## [INSTRUCTIONS FOR THE TASK]
Reproduce the data below line by line, from its first line to the line with "The height and width of the screenshot is (389, 1568).", both included, and nothing past that point.

------ DATA PROVIDED ------

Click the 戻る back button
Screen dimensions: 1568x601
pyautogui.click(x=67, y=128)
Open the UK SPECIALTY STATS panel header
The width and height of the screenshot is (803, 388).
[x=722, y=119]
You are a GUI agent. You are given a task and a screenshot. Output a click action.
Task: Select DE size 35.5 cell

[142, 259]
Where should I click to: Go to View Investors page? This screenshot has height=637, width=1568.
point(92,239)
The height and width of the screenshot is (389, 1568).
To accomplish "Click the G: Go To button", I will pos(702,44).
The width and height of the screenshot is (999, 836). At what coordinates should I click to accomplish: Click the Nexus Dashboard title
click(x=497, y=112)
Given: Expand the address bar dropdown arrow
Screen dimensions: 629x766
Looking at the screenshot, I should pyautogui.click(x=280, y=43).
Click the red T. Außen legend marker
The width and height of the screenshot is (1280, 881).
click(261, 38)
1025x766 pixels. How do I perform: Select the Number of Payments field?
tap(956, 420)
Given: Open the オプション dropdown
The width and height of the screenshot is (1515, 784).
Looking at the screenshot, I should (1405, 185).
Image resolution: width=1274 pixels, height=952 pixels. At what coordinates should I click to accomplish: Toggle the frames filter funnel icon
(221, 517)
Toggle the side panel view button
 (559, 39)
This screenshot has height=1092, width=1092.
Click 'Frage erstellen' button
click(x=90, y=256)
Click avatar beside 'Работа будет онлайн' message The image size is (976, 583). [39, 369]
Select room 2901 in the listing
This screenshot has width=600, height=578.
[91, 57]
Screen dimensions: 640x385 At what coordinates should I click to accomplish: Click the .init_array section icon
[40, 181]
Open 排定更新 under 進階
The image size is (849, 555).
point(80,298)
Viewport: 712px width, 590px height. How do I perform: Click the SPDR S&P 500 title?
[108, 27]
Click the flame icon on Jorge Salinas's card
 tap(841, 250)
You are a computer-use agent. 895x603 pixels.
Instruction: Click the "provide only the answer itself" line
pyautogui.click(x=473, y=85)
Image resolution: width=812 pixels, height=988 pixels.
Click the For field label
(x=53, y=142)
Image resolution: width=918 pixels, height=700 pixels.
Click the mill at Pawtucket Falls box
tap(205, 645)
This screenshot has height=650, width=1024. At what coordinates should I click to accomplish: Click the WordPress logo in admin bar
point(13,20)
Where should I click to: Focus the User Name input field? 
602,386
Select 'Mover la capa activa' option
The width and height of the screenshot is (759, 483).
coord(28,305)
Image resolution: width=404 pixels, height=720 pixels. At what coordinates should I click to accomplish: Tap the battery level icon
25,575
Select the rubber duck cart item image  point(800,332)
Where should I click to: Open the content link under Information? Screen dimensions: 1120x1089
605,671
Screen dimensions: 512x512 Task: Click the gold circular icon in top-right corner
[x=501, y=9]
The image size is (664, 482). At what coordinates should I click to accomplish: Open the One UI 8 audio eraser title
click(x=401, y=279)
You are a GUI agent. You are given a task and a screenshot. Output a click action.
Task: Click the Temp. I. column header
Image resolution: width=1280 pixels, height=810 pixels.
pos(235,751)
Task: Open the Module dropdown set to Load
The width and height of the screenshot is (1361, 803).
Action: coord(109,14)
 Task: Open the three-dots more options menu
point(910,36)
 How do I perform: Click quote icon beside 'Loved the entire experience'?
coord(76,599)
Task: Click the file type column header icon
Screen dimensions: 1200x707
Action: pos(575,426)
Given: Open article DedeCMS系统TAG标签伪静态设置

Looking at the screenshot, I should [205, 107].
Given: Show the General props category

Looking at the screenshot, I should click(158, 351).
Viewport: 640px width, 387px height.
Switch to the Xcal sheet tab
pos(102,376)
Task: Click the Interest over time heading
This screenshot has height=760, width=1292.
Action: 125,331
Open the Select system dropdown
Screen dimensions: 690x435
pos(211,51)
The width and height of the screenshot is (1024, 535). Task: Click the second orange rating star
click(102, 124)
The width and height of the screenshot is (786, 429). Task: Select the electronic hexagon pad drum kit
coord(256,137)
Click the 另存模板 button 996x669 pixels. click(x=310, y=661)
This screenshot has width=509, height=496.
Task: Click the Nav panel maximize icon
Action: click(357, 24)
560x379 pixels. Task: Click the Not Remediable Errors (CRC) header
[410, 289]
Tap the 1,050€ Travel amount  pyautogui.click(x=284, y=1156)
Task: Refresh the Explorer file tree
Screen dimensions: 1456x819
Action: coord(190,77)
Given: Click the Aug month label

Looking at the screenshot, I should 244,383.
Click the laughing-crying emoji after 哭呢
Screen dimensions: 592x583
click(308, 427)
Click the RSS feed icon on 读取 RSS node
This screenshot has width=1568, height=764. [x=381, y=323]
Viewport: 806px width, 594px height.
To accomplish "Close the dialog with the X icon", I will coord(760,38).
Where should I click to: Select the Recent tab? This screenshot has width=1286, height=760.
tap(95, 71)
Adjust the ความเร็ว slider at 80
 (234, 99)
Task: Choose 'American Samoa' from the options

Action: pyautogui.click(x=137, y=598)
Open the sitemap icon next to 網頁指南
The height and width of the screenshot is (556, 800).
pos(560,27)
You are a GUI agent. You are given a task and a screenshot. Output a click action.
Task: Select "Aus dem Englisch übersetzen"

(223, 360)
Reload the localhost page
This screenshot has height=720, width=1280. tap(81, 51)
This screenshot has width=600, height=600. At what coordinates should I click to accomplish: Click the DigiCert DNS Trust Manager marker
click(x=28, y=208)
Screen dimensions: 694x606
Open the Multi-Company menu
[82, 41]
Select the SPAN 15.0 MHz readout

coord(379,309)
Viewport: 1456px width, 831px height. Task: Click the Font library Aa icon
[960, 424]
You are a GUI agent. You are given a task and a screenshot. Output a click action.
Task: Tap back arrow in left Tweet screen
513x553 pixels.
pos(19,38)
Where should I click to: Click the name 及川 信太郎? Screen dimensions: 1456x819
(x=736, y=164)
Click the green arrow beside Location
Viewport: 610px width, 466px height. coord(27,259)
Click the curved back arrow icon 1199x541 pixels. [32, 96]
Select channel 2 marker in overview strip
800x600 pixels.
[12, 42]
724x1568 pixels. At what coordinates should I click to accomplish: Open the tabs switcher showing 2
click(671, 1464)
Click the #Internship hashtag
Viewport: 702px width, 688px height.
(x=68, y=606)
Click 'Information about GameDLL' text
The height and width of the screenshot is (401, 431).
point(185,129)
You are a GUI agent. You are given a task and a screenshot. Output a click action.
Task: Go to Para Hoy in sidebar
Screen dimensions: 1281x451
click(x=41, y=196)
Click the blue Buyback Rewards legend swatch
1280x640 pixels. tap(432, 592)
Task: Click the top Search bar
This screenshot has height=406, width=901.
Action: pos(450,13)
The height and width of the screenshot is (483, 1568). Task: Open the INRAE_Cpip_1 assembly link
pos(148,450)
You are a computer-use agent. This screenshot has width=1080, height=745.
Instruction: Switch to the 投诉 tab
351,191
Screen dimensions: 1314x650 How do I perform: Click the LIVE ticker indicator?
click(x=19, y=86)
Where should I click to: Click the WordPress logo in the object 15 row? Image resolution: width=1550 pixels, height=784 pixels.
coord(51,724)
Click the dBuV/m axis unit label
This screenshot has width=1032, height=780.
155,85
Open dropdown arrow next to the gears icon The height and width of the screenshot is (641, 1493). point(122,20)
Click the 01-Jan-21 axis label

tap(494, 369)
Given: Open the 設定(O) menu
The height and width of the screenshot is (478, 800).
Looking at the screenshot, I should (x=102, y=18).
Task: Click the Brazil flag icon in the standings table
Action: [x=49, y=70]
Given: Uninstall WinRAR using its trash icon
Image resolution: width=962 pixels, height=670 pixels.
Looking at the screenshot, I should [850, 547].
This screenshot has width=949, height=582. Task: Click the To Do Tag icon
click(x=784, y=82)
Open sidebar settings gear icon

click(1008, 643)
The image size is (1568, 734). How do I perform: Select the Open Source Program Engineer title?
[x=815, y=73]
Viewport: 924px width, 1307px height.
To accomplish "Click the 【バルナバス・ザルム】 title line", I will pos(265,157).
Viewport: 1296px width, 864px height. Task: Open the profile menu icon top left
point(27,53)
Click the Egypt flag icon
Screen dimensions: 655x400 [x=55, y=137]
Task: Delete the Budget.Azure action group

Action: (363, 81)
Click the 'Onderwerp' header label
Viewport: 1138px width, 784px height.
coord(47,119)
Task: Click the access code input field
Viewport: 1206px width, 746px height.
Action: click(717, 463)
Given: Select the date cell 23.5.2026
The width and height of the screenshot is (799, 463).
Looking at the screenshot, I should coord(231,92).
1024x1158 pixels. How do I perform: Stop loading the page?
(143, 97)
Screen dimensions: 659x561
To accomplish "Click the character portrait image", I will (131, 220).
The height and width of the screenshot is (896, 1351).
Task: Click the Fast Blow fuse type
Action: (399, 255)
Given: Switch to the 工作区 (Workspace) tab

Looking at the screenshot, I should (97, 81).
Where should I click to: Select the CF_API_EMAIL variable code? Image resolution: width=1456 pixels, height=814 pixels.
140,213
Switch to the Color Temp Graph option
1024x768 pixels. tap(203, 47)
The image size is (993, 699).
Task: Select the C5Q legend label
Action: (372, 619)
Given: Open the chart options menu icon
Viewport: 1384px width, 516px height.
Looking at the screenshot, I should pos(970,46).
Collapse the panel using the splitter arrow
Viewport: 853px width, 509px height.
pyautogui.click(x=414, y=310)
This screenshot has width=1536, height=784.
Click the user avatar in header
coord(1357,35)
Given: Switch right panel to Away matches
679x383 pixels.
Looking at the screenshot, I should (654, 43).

------

## [RESULT BELOW]
Click the 戻る back button
Screen dimensions: 1568x601
pyautogui.click(x=67, y=128)
Open the UK SPECIALTY STATS panel header
The width and height of the screenshot is (803, 388).
[x=722, y=119]
You are a GUI agent. You are given a task and a screenshot. Output a click action.
Task: Select DE size 35.5 cell

[142, 259]
Where should I click to: Go to View Investors page? This screenshot has height=637, width=1568.
point(92,239)
The height and width of the screenshot is (389, 1568).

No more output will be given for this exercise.